Die Spiralgalaxie NGC 4603 im Sternbild Zentaur ist so unvorstellbar weit weg von unserer Milchstraße, durch die Aufnahme des Hubble-Teleskops kommen wir aber in den Genuss ihrer Schönheit. Aus hellen blauen Jungsternen bestehen die Arme dieser Galaxie, die sich gemächlich vom leuchtenden Kern weg schlängeln. Das, was auf dem Foto in Form verworrener rotbrauner Fäden erscheint, sind Staubstreifen, die aus dichten Staubwolken bestehen und so das Sternlicht dieser Galaxie vernebeln.

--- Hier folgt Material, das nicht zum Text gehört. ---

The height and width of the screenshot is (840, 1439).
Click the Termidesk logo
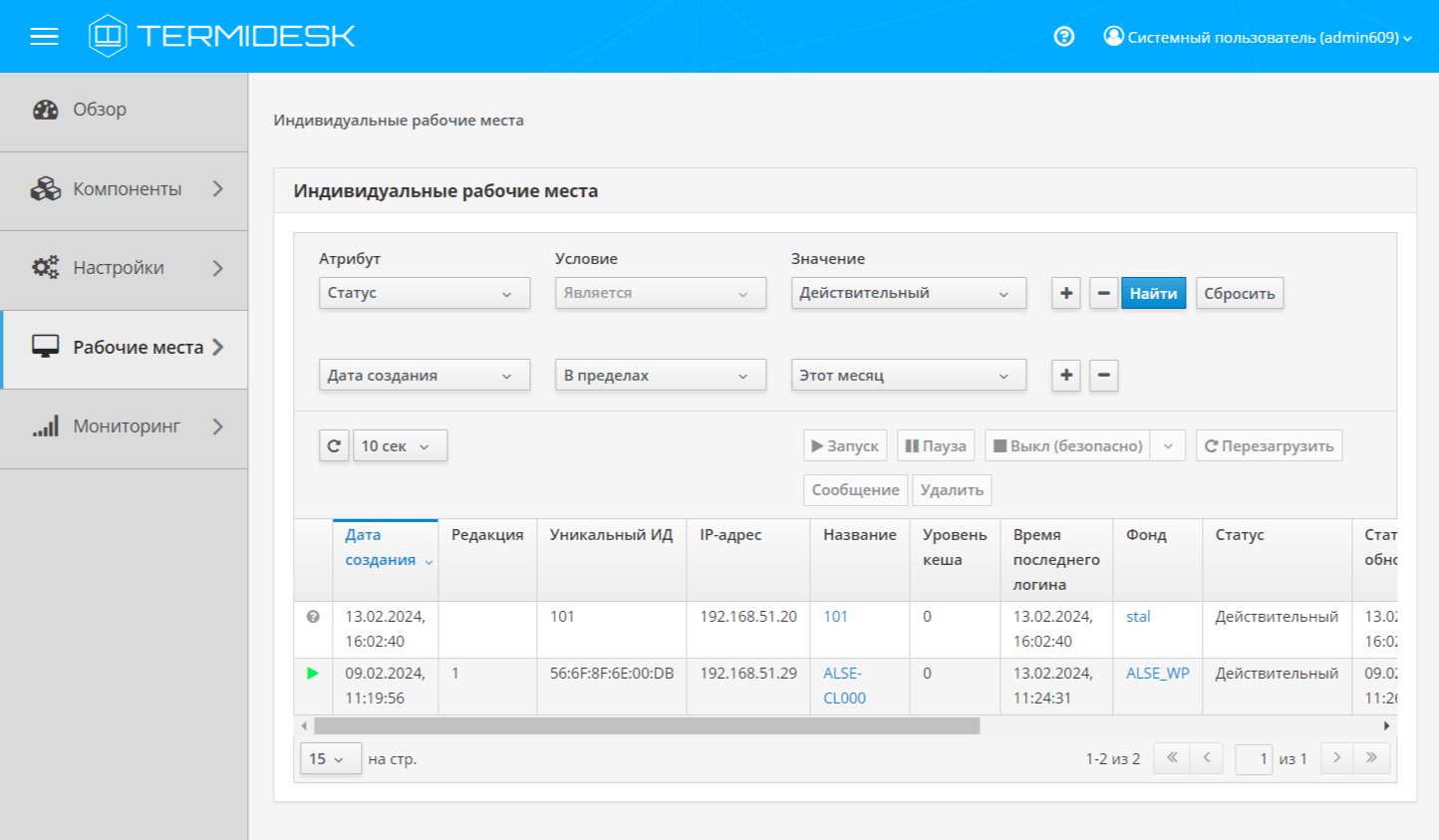(221, 37)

Es ist nicht das erste Mal, dass Hubble die Spiralgalaxie vor die Linse bekommt. In den allerletzten Jahren des 20. Jahrhunderts beobachteten Astronomen mithilfe des Weltraumteleskops die Anzeichen einer besonderen Kategorie von veränderlichen Sternen bekannt als Cepheiden. Dieser Sterntypus ist für die Wissenschaft besonders bedeutsam, denn die Cepheiden leuchten und verdunkeln sich in regelmäßigen Zeitabständen, weshalb die Forscher deren Entfernung zur Erde sehr präzise messen können.
Diese Erkenntnisse werden wiederum zur Grundlage für weitere Entfernungsmessungen im Universum. Unter anderem diese Daten ermöglichten es Georges Lemaître und Edwin Hubble, den Nachweis für die Ausbreitung des Universums zu führen.